Extract provided =>
4. The first respondent opposes the application. The second respondent has not taken any part in the proceedings.


5.

The first respondent admits that the wall encroaches on the applicant’s property, but seeks to defend the application by way of what is couched as five points in limine, namely:


5.1 The non-joinder of the developer of the area in which the properties are situated;


5.2 Estoppel;


5.3 That there is no cause of action against the first respondent due to the encroachment having been caused by a third party, namely the developer;


5.4 That the matter is not ripe for adjudication; and


5.5 That compensation should be granted to the applicant as an alternative remedy to demolition.


6. This Court must accordingly decide whether any of the points raised constitutes a valid defence to the applicant’s claims.


The relevant factual background


7. As mentioned, the applicant and first respondent own adjacent properties situated in Langa, namely Erf 4517 (owned by the applicant) and Erf 4518 (owned by the first respondent). Erf 4518 is to the west of Erf 4517. The properties are physically separated by a vibracrete wall constructed by the developer from whom the respective properties were bought in 2005. In 2018, the first respondent extended the vibracrete wall towards the north and south of her property to link the vibracrete wall with Gumbi Close to the north, and the Remainder of Erf 831 to the south.


8. In July 2020, the applicant commissioned architectural drawings to construct a flatlet on her property's north-western border, as part of an overall renovation of her house. The architects conducting the survey subsequently informed the applicant that the first respondent's boundary wall was encroaching upon the applicant's property. This finding was confirmed by the City of Cape Town (“CoCT”) and by two professional land surveyors, appointed by the applicant and by the first respondent respectively. The impact of the encroachment is that it will prevent the applicant from constructing her new flatlet, for which she obtained planning approval from the CoCT in April 2022.


9. All of these facts are undisputed.


10. Numerous attempts to settle the matter amicably have proved fruitless, hence the launch of this application.


The further common cause facts


11. The following facts are also either common cause between the parties or are undisputed on the papers.


12. The applicant bought her property on 3 March 2005. It was registered in her name on 16 May 2005. The first respondent bought her property on 19 April 2005. It was registered in her name on 11 July 2005.


13. Both properties form part of the subdivision of Erf 4333, Langa, which was subdivided into 52 erven in 2001 by a developer known as Nolan & Bruyns ("the developer'').


14. A vibracrete boundary wall was constructed by the developer physically to separate Erf 4517 and Erf 4518 prior to either of the parties purchasing their respective properties . The boundary wall is situated on the western boundary of the applicant's property, and just outside the eastern boundary of the first respondent's property.

Data =>
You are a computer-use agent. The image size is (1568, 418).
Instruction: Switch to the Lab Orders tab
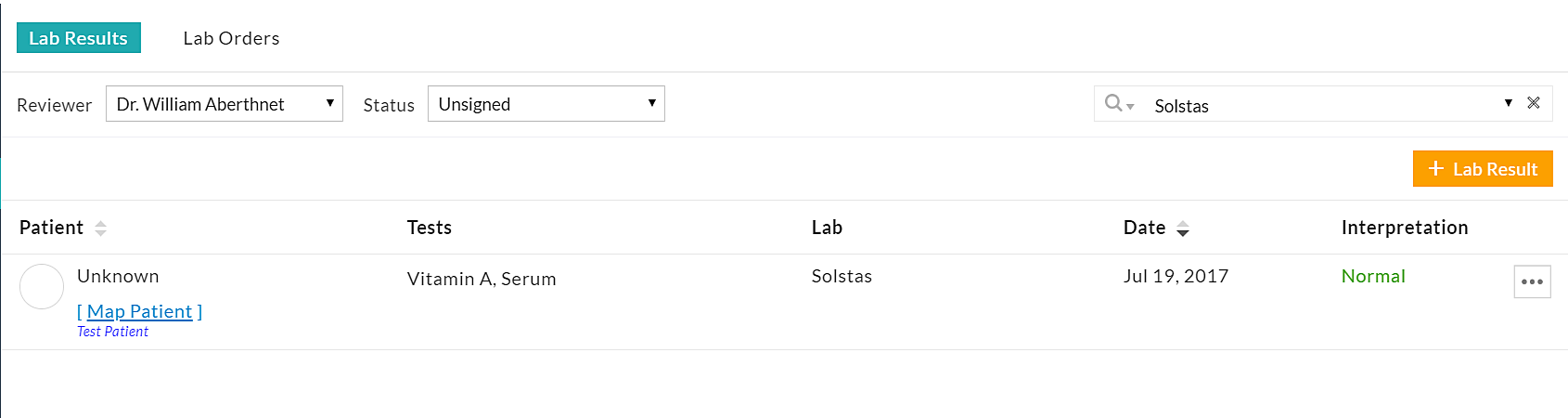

Direction 1 => According to the boundary wall extract, why does the encroachment matter to the applicant's building plans?
Direction 2 => Carry on the boundary wall extract from the point where it stops.

Written response 1 => The encroachment will prevent the applicant from building the new flatlet on her property's north-western border. She obtained planning approval for it from the City of Cape Town in April 2022.

Written response 2 =>
15. It appears that the developer had mistakenly erected the wall on the applicant’s property, in conflict with the approved CoCT plans for the construction thereof, as well as the approved Surveyor-General diagram depicting the boundaries of the properties within the subdivisional area.


16. Neither the applicant nor the first respondent was aware that the vibracrete wall encroached upon the applicant's property when they bought their respective properties in 2005.


17. In 2018 the first respondent caused the vibracrete wall to be extended toward the northern and southern corners of her property by adding brick and mortar sections to the respective corners of the wall. No building plan approval was obtained from the CoCT prior to the extension of the boundary wall by the first respondent. This lack of approval is confirmed by the CoCT.


18. The encroachment of the entire wall only came to the parties' knowledge in 2020 when it was identified by the applicant's architects who were attending to drawings for the construction of the proposed flatlet on the western boundary of the applicant's property.


19. The first respondent admits that the entire boundary wall, including the brick and mortar extensions thereof, encroaches onto the applicant's property. The encroachment was independently confirmed by the CoCT, as well as by Messrs Old and Makhavhu, the independent professional land surveyors appointed by the applicant and first respondent respectively. Mr Old was recommended to the applicant by the CoCT as a professional surveyor that the CoCT had itself used in disputes of this nature. The first respondent was informed of the appointment, and was satisfied with Mr Old’s credentials.


20. The CoCT indicated that it will not take any action to correct the encroachment as its policy is to take steps only in respect of encroachments caused by work in progress, as opposed to structures which have already been completed, that is, historical encroachments, such as in the present matter. In the latter case, the CoCT says, the affected owner must approach the High Court for relief.


21. As mentioned, the applicant's architectural drawings for the planned flatlet were approved by the CoCT in April 2022, but construction of the flatlet is not possible while the encroaching boundary wall remains in place.


22. Since 2020, the applicant has directed numerous informal and formal requests to the first respondent to demolish the encroaching wall, and even offered to rebuild the wall in its correct location..


23. The applicant and first respondent also approached to the so-called Backstage Street Committee in an attempt to re·.solve the matter amicably. The applicant was willing to participate in the community process up to the point where she··realised that the first respondent had no intention of demolishing the boundary wall. From this point onward, the applicant disengaged from the process.


24. The first respondent initially agreed to settle the encroachment dispute amicably. Since January 2021, however, the first respondent's interaction with the applicant became terse. The first respondent insisted on taking the matter to Court before agreeing to any section of the wall being demolished. This attitude necessitated the institution of this application.


The issues in dispute


25. The following issues are in dispute on the papers.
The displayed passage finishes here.